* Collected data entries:

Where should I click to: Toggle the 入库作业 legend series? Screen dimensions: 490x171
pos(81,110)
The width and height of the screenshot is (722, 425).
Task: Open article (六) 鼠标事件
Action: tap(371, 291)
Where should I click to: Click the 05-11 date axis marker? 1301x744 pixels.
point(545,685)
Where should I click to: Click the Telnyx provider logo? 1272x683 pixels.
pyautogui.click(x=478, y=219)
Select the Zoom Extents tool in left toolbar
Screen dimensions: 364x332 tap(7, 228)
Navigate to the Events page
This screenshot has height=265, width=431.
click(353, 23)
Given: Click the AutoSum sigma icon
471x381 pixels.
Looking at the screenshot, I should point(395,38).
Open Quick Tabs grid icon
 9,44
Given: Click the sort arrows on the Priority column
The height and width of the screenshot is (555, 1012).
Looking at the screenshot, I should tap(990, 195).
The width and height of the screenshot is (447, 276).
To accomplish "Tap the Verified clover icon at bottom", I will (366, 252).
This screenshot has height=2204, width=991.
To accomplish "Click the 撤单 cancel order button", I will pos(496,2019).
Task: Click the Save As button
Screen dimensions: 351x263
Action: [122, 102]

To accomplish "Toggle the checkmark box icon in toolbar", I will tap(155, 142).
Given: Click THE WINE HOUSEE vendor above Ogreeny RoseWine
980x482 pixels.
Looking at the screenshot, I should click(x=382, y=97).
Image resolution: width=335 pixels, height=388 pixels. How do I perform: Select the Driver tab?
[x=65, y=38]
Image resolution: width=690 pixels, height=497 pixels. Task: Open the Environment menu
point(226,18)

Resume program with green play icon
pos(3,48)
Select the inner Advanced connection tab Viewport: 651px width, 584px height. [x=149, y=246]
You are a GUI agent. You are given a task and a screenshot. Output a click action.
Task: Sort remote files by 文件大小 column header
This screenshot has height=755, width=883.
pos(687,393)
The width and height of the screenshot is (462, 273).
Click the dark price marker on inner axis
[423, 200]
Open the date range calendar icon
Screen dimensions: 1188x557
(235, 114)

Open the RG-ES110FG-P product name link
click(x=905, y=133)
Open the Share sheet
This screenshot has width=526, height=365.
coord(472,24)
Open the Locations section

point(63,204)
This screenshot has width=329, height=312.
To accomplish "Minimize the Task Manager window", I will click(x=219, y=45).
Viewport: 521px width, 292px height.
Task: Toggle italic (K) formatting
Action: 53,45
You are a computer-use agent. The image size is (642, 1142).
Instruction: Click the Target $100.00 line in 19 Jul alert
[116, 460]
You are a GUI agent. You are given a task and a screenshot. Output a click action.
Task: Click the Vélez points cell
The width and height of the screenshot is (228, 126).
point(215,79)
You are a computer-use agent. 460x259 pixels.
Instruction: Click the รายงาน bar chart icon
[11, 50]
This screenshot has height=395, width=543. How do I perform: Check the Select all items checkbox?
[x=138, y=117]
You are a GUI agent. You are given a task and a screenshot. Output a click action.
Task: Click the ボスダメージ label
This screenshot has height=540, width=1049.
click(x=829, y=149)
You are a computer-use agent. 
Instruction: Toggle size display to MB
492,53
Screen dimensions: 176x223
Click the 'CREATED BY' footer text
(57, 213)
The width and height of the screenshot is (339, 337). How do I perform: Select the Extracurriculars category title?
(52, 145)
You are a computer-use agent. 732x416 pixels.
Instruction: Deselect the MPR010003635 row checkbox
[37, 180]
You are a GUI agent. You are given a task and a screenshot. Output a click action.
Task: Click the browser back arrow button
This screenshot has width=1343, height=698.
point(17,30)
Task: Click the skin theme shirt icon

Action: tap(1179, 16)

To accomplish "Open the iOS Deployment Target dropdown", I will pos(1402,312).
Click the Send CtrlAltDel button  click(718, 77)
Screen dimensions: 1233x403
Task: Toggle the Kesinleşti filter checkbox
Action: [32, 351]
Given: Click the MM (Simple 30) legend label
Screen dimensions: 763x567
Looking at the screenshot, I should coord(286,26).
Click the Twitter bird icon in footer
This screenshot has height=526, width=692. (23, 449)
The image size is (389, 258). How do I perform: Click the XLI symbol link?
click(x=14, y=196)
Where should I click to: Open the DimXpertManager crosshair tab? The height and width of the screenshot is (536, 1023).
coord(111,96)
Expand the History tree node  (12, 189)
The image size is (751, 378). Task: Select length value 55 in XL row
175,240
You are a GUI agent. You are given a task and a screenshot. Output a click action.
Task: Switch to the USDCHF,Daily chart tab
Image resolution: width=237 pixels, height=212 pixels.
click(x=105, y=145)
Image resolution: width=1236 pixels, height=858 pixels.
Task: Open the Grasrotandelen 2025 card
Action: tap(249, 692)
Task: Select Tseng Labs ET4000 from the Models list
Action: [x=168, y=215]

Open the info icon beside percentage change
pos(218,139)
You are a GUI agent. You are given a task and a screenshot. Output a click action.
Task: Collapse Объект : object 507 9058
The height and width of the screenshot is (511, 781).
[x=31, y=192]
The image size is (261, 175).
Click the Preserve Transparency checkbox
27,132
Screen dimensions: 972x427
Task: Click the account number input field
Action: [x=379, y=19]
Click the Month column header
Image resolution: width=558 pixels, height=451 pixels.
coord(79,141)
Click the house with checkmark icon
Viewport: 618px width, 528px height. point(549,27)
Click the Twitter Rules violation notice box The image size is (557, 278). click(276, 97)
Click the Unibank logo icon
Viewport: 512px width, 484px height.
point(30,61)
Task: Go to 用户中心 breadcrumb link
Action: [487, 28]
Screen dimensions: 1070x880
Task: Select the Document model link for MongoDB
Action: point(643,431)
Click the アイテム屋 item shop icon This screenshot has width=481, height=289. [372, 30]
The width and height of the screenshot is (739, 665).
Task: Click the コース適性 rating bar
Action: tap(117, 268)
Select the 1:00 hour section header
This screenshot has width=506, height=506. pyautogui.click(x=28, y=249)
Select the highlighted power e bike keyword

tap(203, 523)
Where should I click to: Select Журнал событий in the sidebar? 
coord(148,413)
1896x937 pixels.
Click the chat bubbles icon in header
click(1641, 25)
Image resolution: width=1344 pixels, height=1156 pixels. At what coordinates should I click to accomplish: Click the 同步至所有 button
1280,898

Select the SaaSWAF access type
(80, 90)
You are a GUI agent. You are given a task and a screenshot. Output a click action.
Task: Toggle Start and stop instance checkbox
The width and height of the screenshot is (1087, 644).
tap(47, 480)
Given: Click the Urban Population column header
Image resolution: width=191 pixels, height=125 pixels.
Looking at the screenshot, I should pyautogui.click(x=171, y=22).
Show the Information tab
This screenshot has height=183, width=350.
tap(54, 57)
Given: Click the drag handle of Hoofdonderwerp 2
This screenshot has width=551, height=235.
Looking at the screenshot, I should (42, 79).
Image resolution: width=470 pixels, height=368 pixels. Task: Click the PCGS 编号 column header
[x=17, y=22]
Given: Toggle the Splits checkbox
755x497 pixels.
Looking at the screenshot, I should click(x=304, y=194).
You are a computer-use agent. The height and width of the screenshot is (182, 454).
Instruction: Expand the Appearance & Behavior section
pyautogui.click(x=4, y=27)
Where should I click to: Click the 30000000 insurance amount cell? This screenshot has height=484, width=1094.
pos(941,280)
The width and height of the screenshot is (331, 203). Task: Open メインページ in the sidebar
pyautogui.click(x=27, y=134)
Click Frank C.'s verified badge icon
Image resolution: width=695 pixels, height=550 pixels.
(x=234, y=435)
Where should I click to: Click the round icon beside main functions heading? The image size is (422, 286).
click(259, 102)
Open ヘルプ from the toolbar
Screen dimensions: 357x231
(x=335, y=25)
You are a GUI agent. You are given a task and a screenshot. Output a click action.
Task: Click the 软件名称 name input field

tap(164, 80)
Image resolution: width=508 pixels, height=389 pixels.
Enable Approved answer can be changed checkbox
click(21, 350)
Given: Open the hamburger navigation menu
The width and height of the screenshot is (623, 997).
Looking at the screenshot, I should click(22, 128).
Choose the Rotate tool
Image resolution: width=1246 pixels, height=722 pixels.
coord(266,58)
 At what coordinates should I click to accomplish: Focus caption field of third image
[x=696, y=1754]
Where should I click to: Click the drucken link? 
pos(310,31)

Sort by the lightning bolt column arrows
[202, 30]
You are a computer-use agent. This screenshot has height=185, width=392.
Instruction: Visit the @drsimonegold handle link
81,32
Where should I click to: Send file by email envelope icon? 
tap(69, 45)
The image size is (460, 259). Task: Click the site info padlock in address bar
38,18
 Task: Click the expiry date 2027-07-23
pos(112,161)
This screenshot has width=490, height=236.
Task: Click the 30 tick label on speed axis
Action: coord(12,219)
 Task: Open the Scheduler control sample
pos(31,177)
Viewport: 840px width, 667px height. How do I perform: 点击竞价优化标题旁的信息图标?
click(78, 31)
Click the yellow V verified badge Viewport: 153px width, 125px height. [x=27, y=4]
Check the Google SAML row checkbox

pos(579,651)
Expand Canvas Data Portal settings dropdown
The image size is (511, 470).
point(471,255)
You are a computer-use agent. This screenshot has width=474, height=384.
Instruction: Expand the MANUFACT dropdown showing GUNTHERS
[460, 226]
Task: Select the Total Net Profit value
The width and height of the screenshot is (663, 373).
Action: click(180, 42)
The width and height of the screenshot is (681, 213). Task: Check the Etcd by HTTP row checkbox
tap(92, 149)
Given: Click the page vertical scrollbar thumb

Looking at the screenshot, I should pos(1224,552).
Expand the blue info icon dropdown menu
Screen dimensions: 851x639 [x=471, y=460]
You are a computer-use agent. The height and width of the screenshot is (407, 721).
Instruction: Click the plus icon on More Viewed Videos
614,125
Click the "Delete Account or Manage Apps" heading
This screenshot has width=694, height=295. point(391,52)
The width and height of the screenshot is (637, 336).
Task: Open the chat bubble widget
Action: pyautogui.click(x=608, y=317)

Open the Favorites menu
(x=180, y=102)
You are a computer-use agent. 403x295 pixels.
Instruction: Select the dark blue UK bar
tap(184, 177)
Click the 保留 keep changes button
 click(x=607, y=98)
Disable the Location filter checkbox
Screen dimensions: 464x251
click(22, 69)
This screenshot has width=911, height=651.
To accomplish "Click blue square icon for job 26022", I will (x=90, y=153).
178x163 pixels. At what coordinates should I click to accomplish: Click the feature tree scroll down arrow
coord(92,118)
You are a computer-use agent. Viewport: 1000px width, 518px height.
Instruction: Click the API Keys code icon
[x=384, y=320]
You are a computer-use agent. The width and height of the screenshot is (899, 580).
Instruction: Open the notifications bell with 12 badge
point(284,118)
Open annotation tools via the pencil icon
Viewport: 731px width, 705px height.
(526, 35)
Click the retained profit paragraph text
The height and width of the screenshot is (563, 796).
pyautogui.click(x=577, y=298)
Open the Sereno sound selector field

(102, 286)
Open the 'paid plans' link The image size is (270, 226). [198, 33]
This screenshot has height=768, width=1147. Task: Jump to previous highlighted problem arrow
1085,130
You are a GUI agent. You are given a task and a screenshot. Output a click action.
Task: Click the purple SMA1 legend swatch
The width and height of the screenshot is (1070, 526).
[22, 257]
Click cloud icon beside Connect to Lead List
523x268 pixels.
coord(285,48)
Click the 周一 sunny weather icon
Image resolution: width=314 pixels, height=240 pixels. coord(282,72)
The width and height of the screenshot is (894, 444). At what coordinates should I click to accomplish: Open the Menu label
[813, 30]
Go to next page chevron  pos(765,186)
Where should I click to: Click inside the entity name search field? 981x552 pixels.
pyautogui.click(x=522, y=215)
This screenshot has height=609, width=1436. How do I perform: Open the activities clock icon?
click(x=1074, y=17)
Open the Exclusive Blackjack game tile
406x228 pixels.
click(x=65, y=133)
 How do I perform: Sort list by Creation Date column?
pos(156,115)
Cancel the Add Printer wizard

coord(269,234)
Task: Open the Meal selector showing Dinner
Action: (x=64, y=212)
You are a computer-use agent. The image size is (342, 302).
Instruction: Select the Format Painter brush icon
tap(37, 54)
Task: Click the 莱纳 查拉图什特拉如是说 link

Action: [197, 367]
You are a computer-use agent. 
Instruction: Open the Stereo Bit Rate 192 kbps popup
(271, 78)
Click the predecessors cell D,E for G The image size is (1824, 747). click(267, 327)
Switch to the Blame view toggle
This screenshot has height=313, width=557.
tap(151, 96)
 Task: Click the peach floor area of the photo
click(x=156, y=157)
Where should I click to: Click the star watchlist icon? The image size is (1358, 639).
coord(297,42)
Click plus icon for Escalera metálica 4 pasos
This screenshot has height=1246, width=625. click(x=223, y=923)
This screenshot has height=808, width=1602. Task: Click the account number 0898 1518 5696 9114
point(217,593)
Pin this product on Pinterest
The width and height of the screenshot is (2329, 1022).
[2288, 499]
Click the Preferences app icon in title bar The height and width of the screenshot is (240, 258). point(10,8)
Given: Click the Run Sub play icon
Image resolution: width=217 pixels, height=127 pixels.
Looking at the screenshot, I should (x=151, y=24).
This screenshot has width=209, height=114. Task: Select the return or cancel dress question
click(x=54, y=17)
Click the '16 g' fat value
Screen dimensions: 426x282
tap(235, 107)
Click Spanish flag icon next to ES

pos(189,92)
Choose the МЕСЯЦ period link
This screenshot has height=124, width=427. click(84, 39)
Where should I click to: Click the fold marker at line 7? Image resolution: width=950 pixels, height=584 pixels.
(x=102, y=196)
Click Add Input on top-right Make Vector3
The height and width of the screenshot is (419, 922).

* YOUR OBJECTIVE: Above are records; repeat only the lines starting at the line with "Given: Toggle the Splits checkbox" and ending at the line with "is (182, 454).", exactly as they appear, both included.

* PROBLEM SOLUTION:
Given: Toggle the Splits checkbox
755x497 pixels.
Looking at the screenshot, I should click(x=304, y=194).
You are a computer-use agent. The height and width of the screenshot is (182, 454).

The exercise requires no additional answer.